Et vous, jusqu’où seriez-vous prêts à aller pour passer du temps avec vos enfants ? Mathias a, lui, opté pour l’Allemagne. Ce professeur divorcé vient enfin d'obtenir sa mutation dans le collège de sa fille, Margaux. Pourtant, à peine arrivé, on lui apprend que sa classe d'allemand va fermer, faute d'inscrits. Il décide alors d'organiser un voyage en Allemagne pour motiver les adolescents à choisir cette langue. Pour le financer, il fait appel à Iris, la responsable du comité de jumelage local. Seulement, il y a un petit souci : Mathias est professeur d'espagnol. Cette comédie française signée Léo Grandperret entraîne le spectateur dans un voyage scolaire à travers l’Allemagne où les imprévus et les mensonges s'enchaînent. Mathias, interprété par Manu Payet, livre une prestation plutôt réussie oscillant entre situations comiques et moments plus émouvants. Le personnage d’Iris (Melha Beda) enchaîne les maladresses et renforce le côté potache du long-métrage. Les clichés sur l’Allemagne et l’amitié franco-allemande ne manquent pas non plus de faire sourire. Le mensonge occupe une place centrale puisque Mathias est obligé de redoubler d’imagination et de ruse. Les moments où il tente de parler allemand devant sa classe sont certainement les passages les plus drôles du film.
Un potentiel
peu exploité
Outre la comédie, le film essaie d’aborder les rapports parents-enfants à travers la relation entre Margaux et son père. Cependant, la thématique reste sous-exploitée, d’où une certaine frustration. Un manque de profondeur se fait clairement ressentir. De plus, la comédie souffre d’une sensation de déjà-vu.

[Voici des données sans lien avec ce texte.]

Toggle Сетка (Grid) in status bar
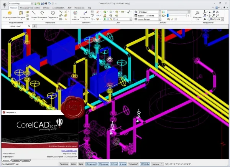The width and height of the screenshot is (230, 167). (73, 164)
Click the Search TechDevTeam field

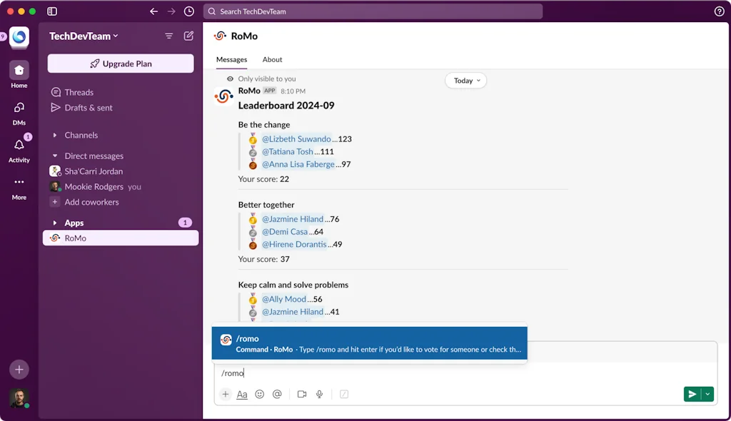(373, 11)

Les différents gags s’enchaînent mais restent, pour la plupart, très prévisibles. Le spectateur n’est que trop rarement surpris par l’intrigue. L’œuvre manque également de fluidité avec certains passages qui traînent en longueur. Outre Manu Payet et Melha Beda qui tirent leur épingle du jeu, les autres personnages demeurent très en retrait. Les enfants sont peu incarnés et on s'y attache donc peu. La réalisation est, quant à elle, très classique avec des paysages allemands en retrait. Malgré tout, Deviens génial réussit à terminer sur une note plutôt émouvante sublimée par le morceau éponyme de Vald, qui reste en tête même après la séance. Il contraste avec une bande-originale assez discrète dans l’ensemble. En dépit d’un vrai potentiel et de quelques séquences réussies, cette comédie laisse finalement une impression plutôt mitigée.